§ **Required work**
Set down exactly the lines below, starting at the one that contains "General Topics (615, 26)" and ending at the one that contains "全能休閒椅/辦公椅 (455, 42)", with both of those lines included and nothing else.

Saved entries

»»

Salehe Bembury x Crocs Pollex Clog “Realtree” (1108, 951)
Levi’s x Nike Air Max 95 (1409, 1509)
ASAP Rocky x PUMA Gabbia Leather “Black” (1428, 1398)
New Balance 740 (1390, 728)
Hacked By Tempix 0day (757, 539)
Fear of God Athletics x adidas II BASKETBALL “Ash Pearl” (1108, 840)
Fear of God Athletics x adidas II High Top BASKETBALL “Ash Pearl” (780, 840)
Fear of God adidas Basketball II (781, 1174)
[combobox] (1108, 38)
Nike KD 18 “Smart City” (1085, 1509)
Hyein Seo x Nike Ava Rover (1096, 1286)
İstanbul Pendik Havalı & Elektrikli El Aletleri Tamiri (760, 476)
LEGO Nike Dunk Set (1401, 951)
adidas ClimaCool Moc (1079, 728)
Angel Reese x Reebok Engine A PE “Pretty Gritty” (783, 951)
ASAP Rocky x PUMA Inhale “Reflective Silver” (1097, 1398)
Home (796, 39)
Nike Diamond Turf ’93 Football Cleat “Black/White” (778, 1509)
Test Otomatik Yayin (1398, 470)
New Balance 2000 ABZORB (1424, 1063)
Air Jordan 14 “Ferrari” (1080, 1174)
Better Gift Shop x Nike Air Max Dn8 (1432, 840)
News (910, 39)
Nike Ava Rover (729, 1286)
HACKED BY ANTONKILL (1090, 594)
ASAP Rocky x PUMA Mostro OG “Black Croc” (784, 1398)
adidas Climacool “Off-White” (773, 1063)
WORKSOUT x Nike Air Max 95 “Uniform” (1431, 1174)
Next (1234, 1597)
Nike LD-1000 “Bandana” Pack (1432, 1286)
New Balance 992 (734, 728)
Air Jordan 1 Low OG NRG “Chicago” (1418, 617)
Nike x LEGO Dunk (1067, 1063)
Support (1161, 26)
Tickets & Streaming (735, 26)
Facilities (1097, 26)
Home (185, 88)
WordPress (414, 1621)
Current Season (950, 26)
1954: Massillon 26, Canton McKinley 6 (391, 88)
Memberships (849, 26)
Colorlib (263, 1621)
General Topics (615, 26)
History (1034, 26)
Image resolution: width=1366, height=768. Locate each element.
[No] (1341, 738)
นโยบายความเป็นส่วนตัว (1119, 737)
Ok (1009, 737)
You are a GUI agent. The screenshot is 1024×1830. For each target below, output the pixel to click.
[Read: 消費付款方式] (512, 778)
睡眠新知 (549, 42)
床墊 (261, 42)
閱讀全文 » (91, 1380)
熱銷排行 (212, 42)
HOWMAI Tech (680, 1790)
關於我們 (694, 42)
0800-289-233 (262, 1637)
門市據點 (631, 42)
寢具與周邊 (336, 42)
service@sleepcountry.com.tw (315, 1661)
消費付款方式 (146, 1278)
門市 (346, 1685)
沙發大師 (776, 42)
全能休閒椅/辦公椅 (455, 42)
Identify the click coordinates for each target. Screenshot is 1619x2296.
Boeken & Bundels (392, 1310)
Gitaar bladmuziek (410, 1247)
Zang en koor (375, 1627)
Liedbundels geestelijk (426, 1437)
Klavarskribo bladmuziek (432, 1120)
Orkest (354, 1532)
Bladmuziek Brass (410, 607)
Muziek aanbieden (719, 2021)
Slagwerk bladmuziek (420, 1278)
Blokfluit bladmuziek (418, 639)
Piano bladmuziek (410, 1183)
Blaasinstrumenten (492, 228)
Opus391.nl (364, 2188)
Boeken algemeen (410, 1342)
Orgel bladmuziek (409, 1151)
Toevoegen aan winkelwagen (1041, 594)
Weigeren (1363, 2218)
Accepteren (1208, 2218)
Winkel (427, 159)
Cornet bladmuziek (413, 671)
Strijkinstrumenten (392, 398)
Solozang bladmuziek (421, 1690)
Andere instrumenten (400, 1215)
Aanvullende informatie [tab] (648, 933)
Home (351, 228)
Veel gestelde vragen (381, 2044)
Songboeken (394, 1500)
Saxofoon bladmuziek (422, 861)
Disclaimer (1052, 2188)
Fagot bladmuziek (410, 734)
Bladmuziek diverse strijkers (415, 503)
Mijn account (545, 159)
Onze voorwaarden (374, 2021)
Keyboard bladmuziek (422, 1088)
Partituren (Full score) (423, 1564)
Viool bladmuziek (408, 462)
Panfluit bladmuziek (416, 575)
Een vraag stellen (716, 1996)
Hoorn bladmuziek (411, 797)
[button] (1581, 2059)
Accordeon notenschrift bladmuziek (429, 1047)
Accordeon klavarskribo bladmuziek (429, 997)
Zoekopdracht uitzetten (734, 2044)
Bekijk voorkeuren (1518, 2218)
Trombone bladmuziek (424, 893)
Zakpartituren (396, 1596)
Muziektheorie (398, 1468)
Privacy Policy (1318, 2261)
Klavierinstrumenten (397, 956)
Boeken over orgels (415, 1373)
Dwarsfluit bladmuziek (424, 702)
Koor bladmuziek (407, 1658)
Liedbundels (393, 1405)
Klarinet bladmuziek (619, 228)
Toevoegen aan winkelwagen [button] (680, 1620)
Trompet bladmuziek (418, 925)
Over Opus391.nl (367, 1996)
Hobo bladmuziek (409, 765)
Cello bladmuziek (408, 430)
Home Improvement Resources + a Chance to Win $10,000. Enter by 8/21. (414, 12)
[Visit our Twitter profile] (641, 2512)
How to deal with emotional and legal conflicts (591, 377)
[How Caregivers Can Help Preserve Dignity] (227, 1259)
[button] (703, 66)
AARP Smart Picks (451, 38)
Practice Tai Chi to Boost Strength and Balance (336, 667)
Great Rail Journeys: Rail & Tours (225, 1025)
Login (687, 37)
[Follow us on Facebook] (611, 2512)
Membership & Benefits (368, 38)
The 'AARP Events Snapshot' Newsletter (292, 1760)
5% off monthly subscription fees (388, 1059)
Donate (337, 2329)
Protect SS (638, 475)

««

§ **Answer**
General Topics (615, 26)
History (1034, 26)
Image resolution: width=1366, height=768. Locate each element.
[No] (1341, 738)
นโยบายความเป็นส่วนตัว (1119, 737)
Ok (1009, 737)
You are a GUI agent. The screenshot is 1024×1830. For each target below, output the pixel to click.
[Read: 消費付款方式] (512, 778)
睡眠新知 (549, 42)
床墊 (261, 42)
閱讀全文 » (91, 1380)
熱銷排行 (212, 42)
HOWMAI Tech (680, 1790)
關於我們 (694, 42)
0800-289-233 (262, 1637)
門市據點 (631, 42)
寢具與周邊 (336, 42)
service@sleepcountry.com.tw (315, 1661)
消費付款方式 (146, 1278)
門市 (346, 1685)
沙發大師 (776, 42)
全能休閒椅/辦公椅 (455, 42)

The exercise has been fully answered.